Goal of the exercise →
Each line of the listing that includes the string "agent" needs to be located and copied.

Source records →
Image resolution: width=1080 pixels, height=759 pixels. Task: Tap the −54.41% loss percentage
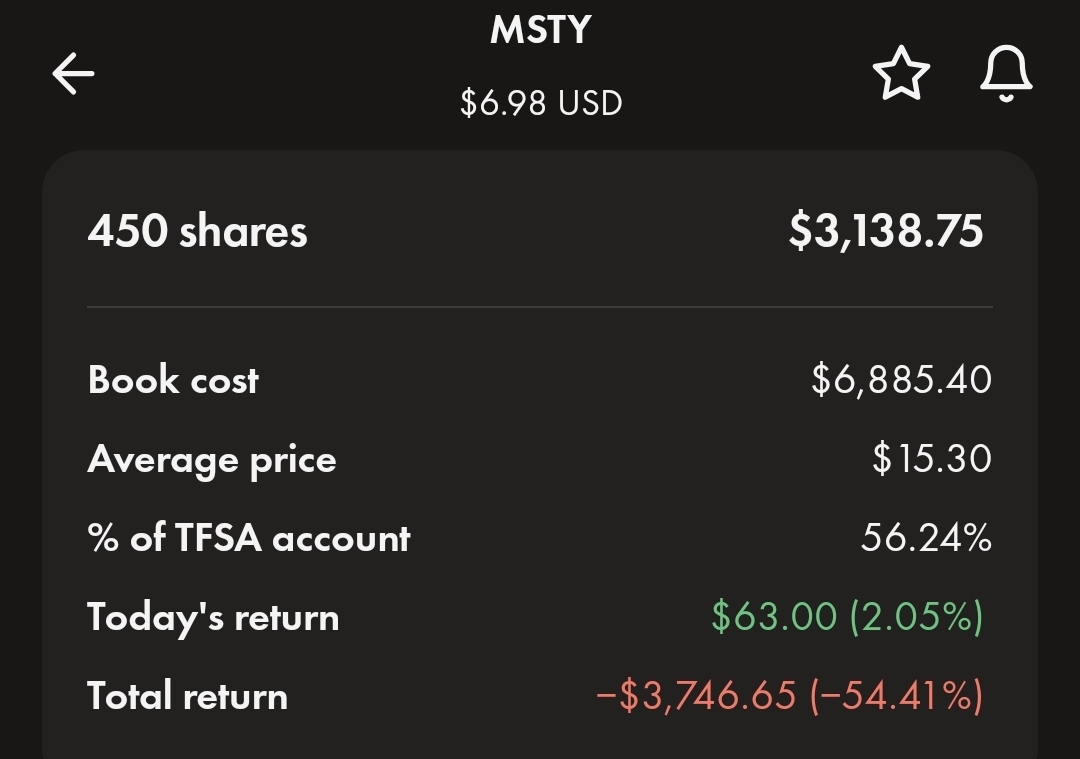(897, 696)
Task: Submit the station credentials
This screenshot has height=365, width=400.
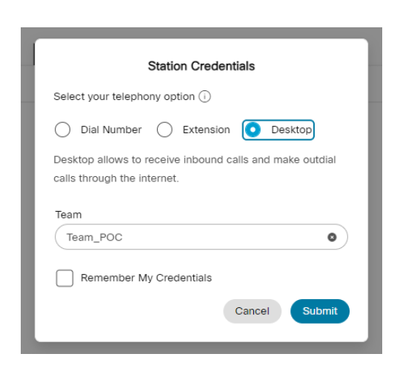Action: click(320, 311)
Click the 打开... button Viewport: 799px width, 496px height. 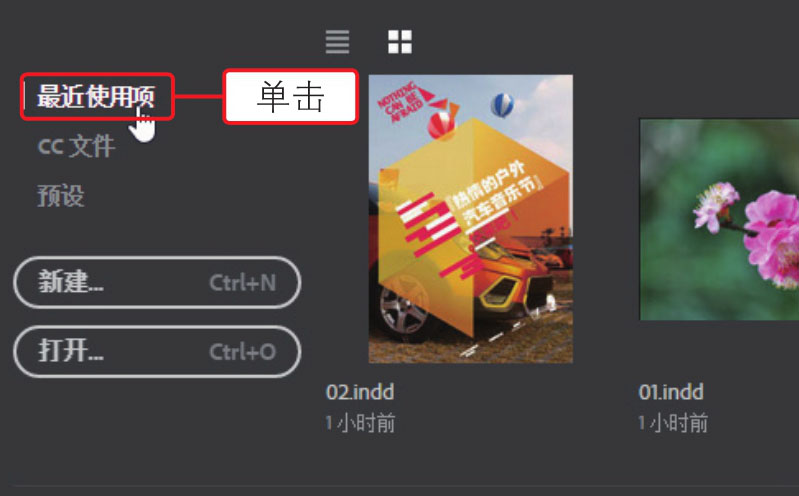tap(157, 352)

* * *

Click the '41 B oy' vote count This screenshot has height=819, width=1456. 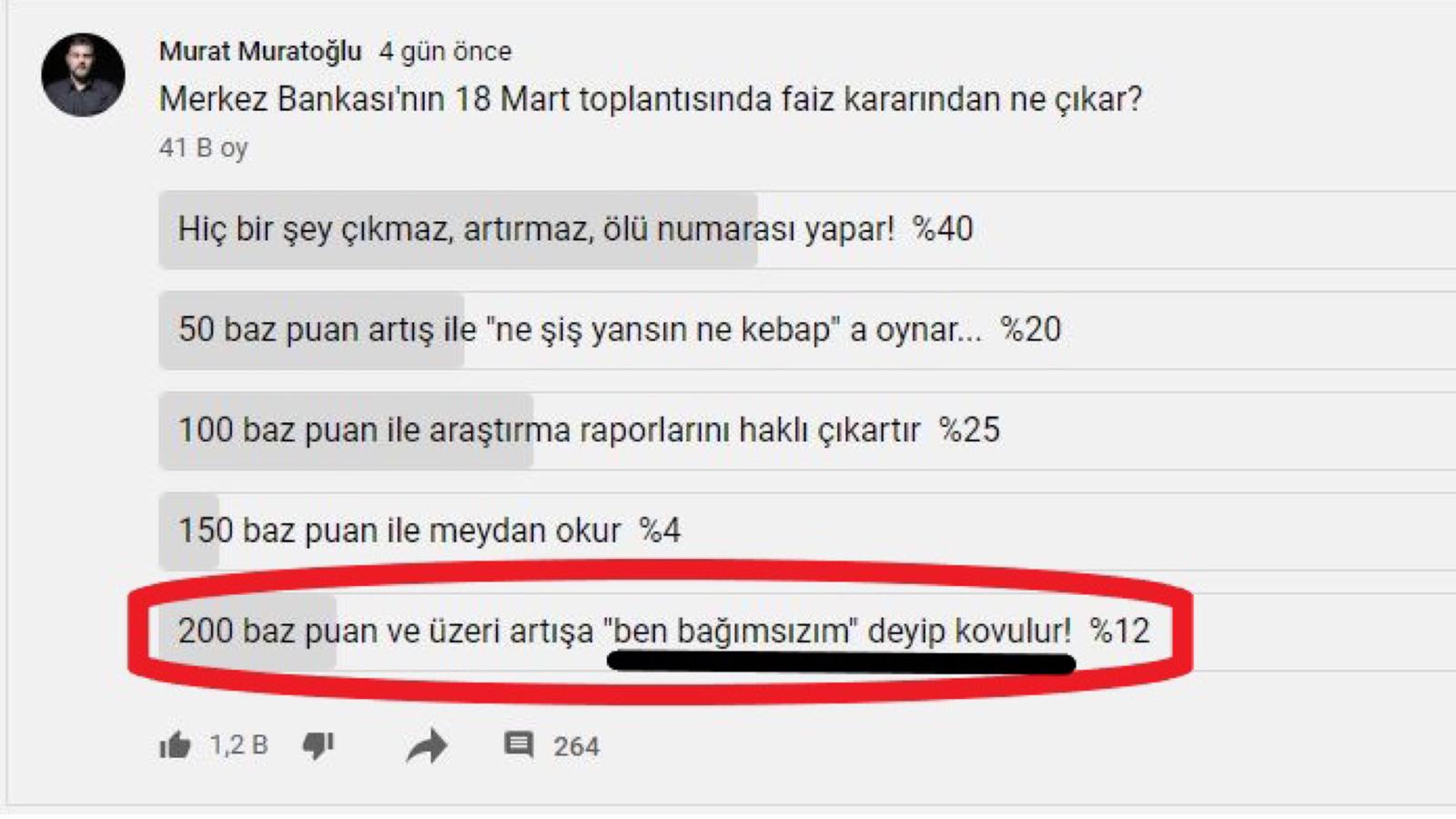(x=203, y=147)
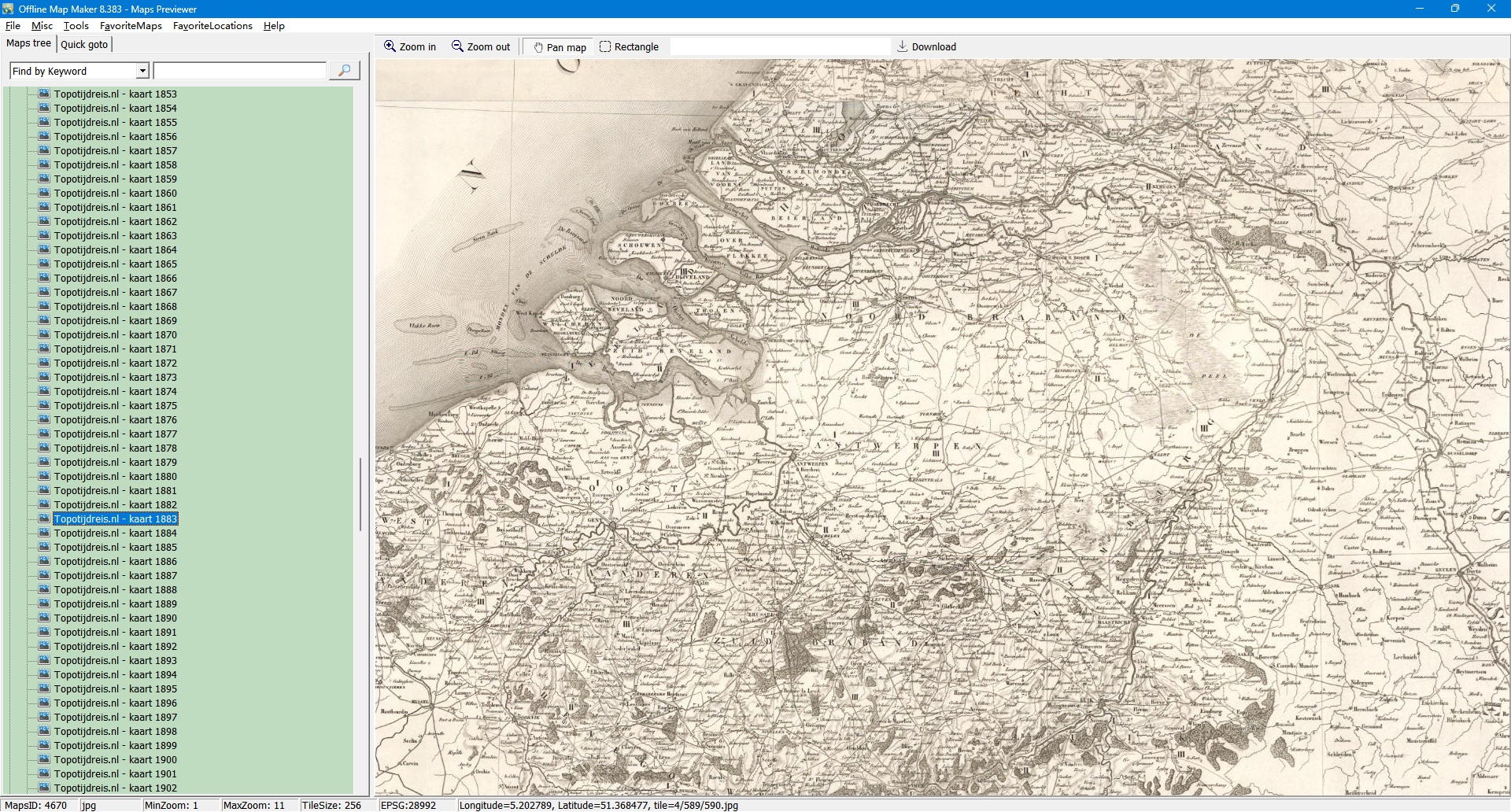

* * *

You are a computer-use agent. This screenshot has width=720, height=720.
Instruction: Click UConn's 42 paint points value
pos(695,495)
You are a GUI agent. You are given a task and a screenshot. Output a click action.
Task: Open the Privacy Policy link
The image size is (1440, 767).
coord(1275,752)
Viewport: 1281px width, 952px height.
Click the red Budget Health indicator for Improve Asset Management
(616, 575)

Response →
You are a computer-use agent. This screenshot has width=720, height=720.
You are a GUI agent. You are given a task and a screenshot. Output a click action.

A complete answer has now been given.